(WHAT THE TASK ASKS) Leave out the pictures and restate every entry word for word.

◆ ◆ ◆ ◆

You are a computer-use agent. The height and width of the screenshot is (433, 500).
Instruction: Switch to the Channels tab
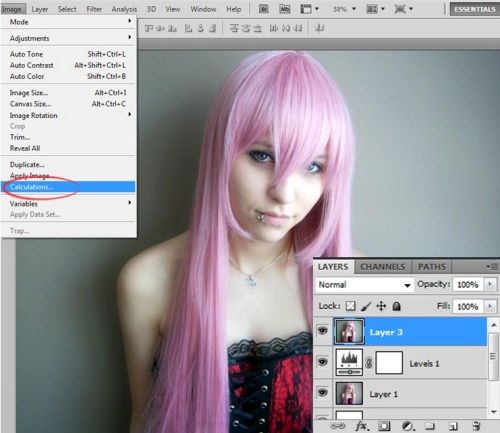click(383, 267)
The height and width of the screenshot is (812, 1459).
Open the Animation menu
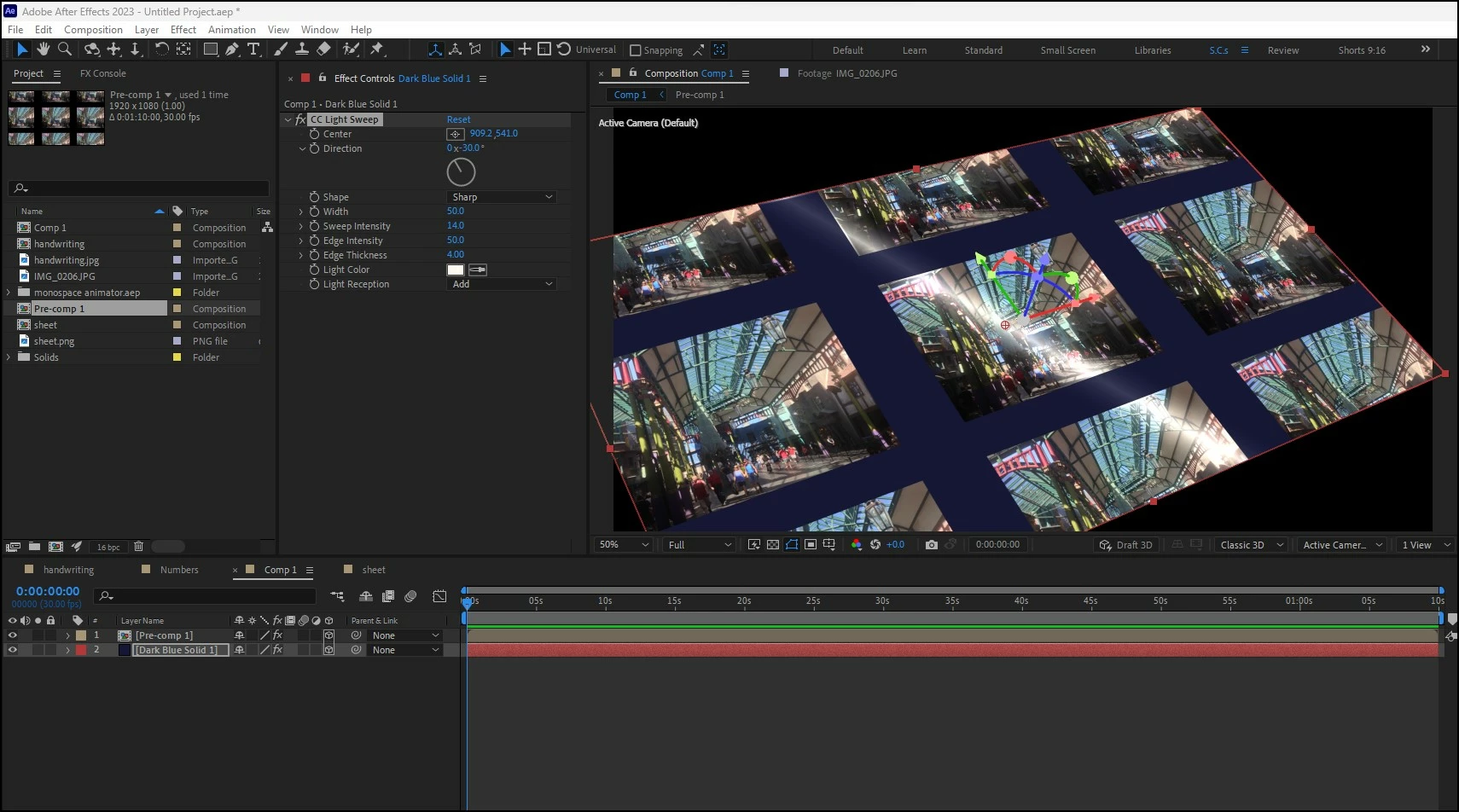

◆ ◆ ◆ ◆

(EXERCISE SOLUTION)
You are a computer-use agent. The height and width of the screenshot is (433, 500).
Instruction: Switch to the Channels tab
click(383, 267)
The height and width of the screenshot is (812, 1459).
Open the Animation menu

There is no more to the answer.